Ma questa parte è solo, appunto, una parte del lavoro di profilazione. Se un cliente sa cos’è un’obbligazione, conosce il significato dell’acronimo cfd, sa a cosa ci si riferisce quando si parla di volatilità e di alpha o beta, sono per il consulente informazioni sufficienti per definirlo un cliente con un elevato livello di rischio/rendimento? Per capire in definitiva chi è e orientare correttamente il portafoglio rispetto ai suoi bisogni?
Nella mia esperienza lavorativa oltre alla profilatura standard, ho sempre cercato di capire il comportamento dei miei clienti di fronte a situazioni estreme di mercato.
Negli ultimi anni, la diversificazione tradizionale dei portafogli non è bastata a stabilizzare i rendimenti.
Ogni cliente è unico soprattutto perché si comporta in modo diverso di fronte agli imprevisti.
Il coraggio di fare delle scelte nei momenti estremi di mercato è sempre più importante per stabilizzare gli investimenti.
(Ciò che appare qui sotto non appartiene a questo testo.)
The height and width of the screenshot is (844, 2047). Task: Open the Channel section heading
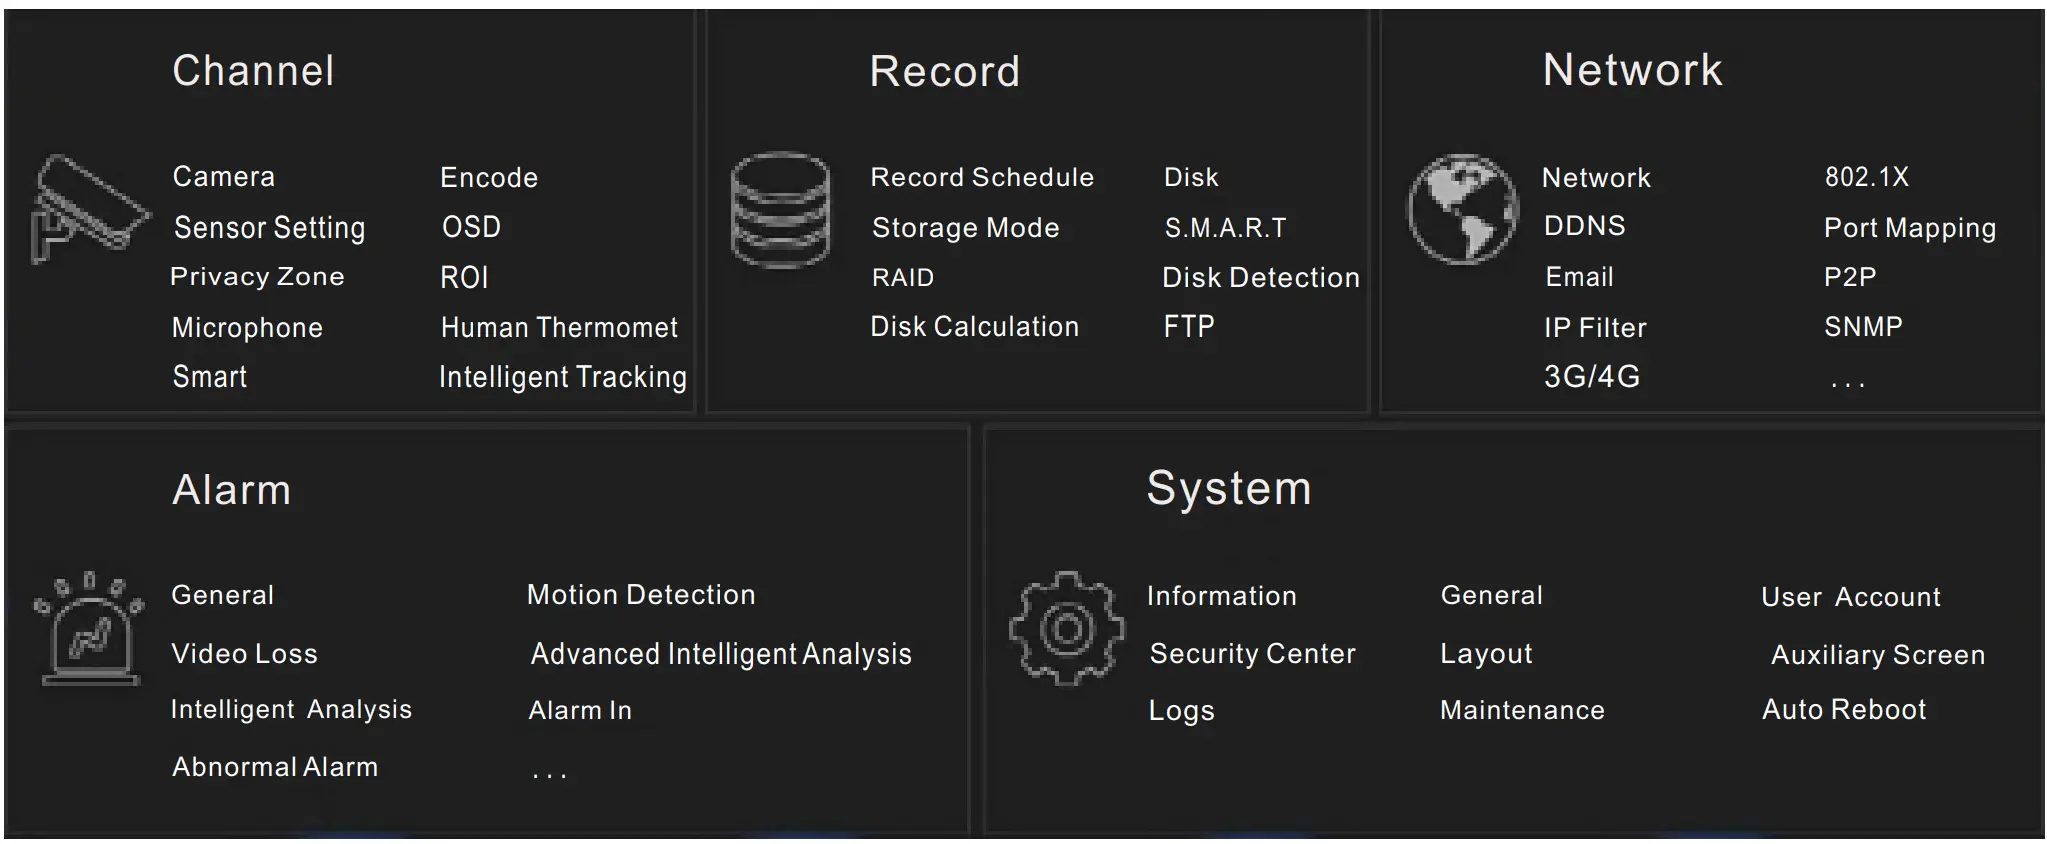coord(253,71)
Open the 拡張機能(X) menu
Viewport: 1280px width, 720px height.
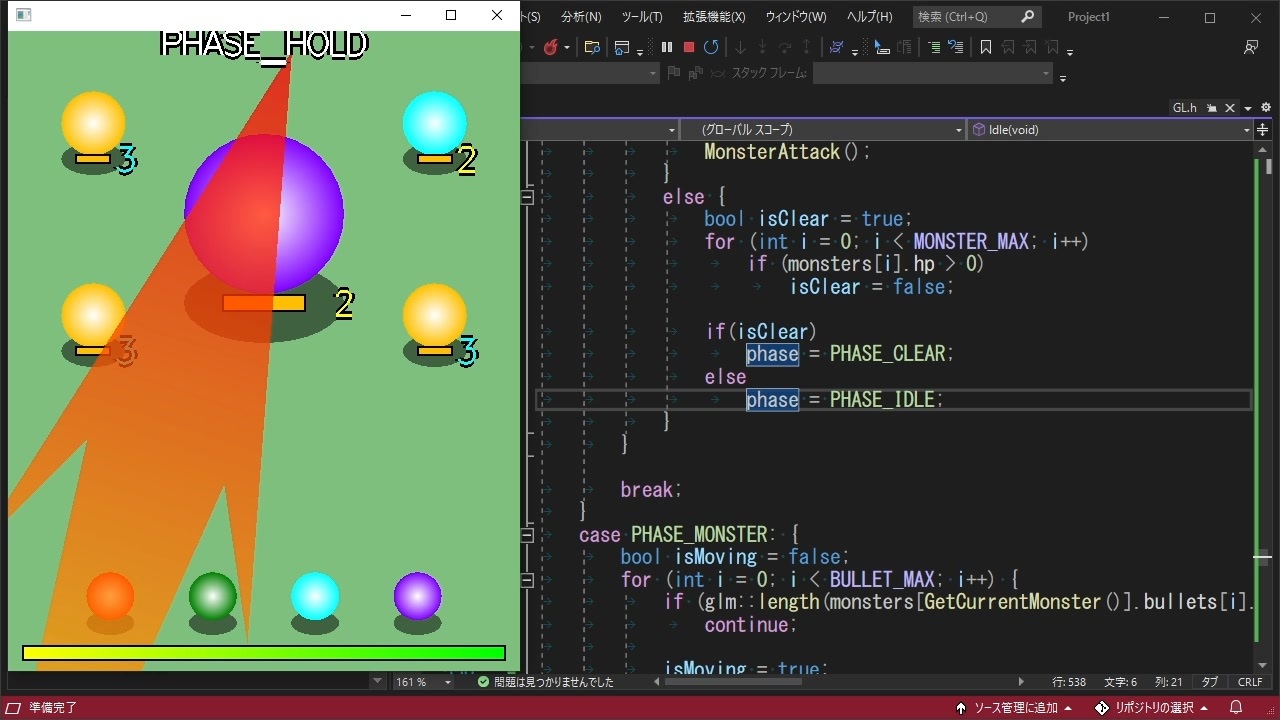(714, 17)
Ne abbiamo avuto una prova evidente nel giovedì nero del 2020, il 12 marzo, quando i mercati hanno registrato il peggior crollo della loro storia praticamente in tutto il mondo. Il coraggio di tenere i nervi saldi e non disinvestire (incassando una perdita certa) è ciò che ha salvato molti portafogli e molti sogni.
Come misurare questo “coraggio”?
A mio avviso non basta solo la profilatura Mifid, che resta un’importante base, su cui però è necessario costruire. Per farlo, ci vogliono sensibilità, esperienza e le domande giuste. Ed è anche la misura di questo “coraggio” a definire la propensione al rischio di ognuno di noi.